[Data excerpts]
* * *

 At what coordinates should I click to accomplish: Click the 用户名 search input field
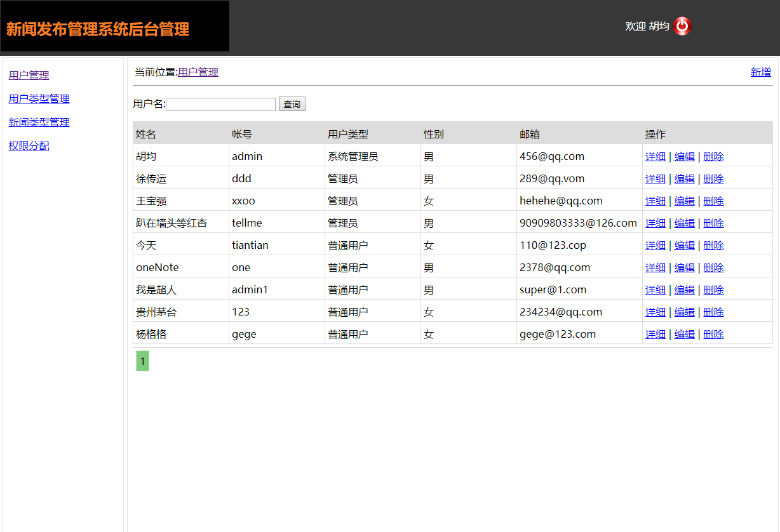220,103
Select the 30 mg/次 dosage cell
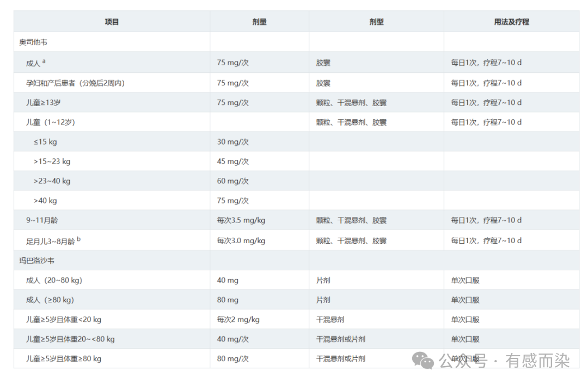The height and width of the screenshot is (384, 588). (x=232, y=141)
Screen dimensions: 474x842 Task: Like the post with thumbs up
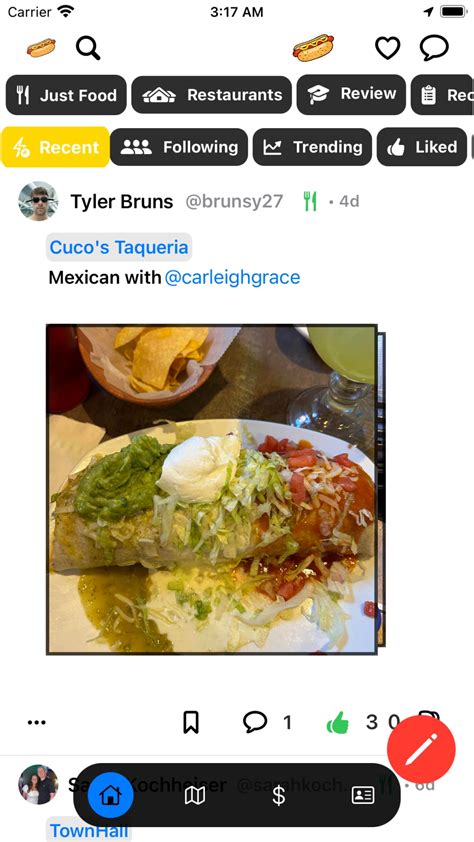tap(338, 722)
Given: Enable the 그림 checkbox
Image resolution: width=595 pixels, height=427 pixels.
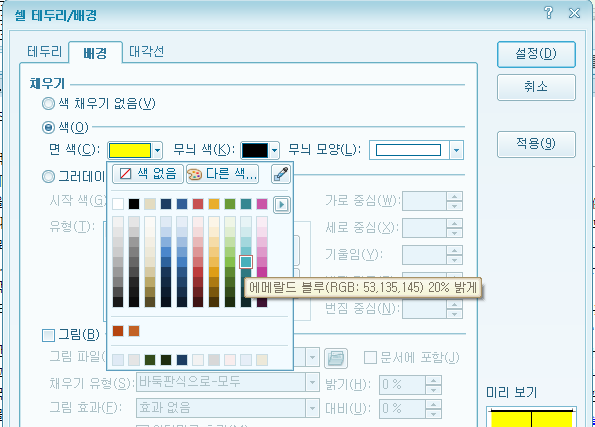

* * *

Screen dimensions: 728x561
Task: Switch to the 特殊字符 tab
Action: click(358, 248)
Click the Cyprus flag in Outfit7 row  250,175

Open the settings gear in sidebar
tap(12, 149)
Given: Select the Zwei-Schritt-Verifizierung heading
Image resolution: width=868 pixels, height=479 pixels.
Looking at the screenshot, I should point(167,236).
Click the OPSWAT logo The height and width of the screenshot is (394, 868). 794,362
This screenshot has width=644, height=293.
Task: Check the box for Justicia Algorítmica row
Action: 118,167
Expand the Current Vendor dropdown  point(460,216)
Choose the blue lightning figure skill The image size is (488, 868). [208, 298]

* * *

_About this task_.
Going by the entries above, repeat exactly the lines that start at the line with "Screen dimensions: 474x842" and go on through the line with "Image resolution: width=595". Pictures are not part of the copy.

_Solved problem_.
Screen dimensions: 474x842 Task: Like the post with thumbs up
tap(338, 722)
Given: Enable the 그림 checkbox
Image resolution: width=595 pixels, height=427 pixels.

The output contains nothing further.